Public trust in Brazil is at an “all-time low,” according to Thomas Vicino, associate professor of political science, public policy, and urban affairs at Northeastern University.
And it’s easy to see why.
Brazil is embroiled in one of the biggest bribery investigations in history, in which executives at the state-run oil company Petrobras allegedly accepted bribes in exchange for awarding contracts to construction firms at inflated prices.
Just last week, the alleged mastermind behind the scheme—Brazil’s former president Luiz Inacio Lula da Silva—was found guilty of corruption and money laundering and sentenced to more than nine years in prison.
According to CBS News, the Speaker of the House, the leader of the Senate, one-third of the cabinet, and more than 90 members of Congress have also been implicated in the $2 billion plot. And The New York Times has reported that the country’s sitting president—Michel Temer—“is working furiously to avoid being put on trial.”
“It’s a very sad situation,” said Vicino, who has lived and worked in Brazil for parts of the past 20 years, including a yearlong stint as a U.S. Core Fulbright Scholar in 2014. “People don’t trust the government and they lack confidence in the political institutions that society established.”
“Brazil is still a country of tomorrow.”
For Vicino, da Silva is a symbol of the rise and fall of Brazil. Known to his supporters as Lula, he presided over Brazil’s government from 2003 to 2011, lifting millions of people out of poverty while helping to land the 2014 World Cup and the 2016 Olympics. As a founding member of the Workers’ Party, one of Latin America’s largest left-wing movements, “Lula was the shining star of the political world,” Vicino explained, a “symbol of Brazil’s arrival on the world stage.”

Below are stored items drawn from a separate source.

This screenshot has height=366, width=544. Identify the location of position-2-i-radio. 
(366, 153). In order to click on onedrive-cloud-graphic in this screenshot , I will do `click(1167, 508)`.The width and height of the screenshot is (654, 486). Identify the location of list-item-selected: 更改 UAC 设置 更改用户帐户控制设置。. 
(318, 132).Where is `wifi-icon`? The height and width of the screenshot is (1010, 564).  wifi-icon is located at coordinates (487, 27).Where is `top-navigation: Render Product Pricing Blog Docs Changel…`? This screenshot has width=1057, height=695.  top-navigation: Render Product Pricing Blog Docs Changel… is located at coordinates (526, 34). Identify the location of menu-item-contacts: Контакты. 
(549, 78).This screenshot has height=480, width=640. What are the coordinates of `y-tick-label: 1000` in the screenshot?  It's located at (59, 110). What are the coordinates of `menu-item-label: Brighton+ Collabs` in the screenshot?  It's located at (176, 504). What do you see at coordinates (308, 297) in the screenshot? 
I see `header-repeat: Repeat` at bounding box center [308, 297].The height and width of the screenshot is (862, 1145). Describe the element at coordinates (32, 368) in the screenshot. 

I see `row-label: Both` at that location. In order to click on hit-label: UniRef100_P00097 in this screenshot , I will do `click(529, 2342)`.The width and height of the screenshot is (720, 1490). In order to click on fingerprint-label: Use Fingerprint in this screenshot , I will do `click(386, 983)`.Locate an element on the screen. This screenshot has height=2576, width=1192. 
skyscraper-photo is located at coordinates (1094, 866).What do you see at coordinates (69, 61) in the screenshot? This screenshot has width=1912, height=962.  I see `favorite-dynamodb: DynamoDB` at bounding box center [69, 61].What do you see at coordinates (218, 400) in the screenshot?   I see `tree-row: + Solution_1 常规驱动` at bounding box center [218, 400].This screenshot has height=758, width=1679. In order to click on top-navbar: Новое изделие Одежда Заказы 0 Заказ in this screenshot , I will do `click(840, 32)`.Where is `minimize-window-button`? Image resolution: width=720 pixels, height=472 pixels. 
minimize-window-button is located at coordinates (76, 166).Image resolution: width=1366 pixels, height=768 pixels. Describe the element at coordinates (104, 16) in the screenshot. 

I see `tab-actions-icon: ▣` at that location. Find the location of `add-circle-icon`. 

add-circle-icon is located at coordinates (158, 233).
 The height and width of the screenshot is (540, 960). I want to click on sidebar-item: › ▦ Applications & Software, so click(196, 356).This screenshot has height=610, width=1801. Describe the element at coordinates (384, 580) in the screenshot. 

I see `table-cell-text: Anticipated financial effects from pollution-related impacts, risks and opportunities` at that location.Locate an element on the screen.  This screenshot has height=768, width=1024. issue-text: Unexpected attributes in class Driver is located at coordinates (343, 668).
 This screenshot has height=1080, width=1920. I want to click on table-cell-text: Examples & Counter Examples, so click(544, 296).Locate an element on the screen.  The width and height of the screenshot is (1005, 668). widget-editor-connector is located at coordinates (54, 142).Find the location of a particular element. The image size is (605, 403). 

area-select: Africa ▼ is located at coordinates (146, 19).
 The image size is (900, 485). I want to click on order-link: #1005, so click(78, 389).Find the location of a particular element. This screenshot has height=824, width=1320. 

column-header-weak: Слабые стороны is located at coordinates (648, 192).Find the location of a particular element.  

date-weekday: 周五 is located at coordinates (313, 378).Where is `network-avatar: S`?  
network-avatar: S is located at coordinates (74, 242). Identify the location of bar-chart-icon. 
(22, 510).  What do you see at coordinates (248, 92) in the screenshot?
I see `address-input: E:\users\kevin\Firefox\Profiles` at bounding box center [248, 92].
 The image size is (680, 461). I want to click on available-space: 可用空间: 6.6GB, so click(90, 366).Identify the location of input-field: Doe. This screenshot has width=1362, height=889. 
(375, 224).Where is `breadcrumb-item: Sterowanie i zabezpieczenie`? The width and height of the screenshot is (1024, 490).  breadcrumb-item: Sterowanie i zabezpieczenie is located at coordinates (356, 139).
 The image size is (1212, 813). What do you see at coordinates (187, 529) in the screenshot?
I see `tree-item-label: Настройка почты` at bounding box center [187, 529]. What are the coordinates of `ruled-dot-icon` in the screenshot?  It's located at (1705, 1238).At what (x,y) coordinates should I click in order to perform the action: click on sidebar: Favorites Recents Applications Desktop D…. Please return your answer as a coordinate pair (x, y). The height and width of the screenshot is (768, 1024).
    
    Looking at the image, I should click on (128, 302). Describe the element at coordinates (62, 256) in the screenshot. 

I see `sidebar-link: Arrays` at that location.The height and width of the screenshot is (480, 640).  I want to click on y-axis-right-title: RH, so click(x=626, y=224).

In 2010, da Silva’s second-to-last year in office, Brazil’s economy grew three times faster than the U.S. economy. Da Silva enjoyed an 83 percent approval rating. Today he is known as the highest-profile politician to be convicted in the corruption investigation, in which more than 200 people have already been charged. Among many Brazilians, he is the poster child for corruption, political upheaval, and economic calamity. As The Washington Post reported, the bribery scandal “wrecked Brazil’s economy,” sparking mass layoffs and “hollowing out companies that were once world-renowned.”
“The corruption scandal has caused many people to question what happened in the past,” Vicino explained, referring to the economic boom of early-to-mid-2000s. “It definitely makes Brazil more vulnerable and shows us just how weak democracy can be.”
Da Silva, who has denied any wrongdoing in the bribery scandal, is still a beloved figure in Brazil among a large segment of the lower class. According to a public opinion poll in June, he is considered a front-runner for next year’s presidential election. “Half of Brazil’s population lives in extreme poverty, and poor people who are very loud supporters of Lula are willing to look the other way,” Vicino explained, noting that da Silva could run for president while his case is being appealed. “When he was president, the economy was good and growing, everyone had a job, and he took credit for it.”
Now corruption has plunged Brazil into political and economic chaos—and there’s no end in sight. “Brazil,” Vicino said, “is still a country of tomorrow.”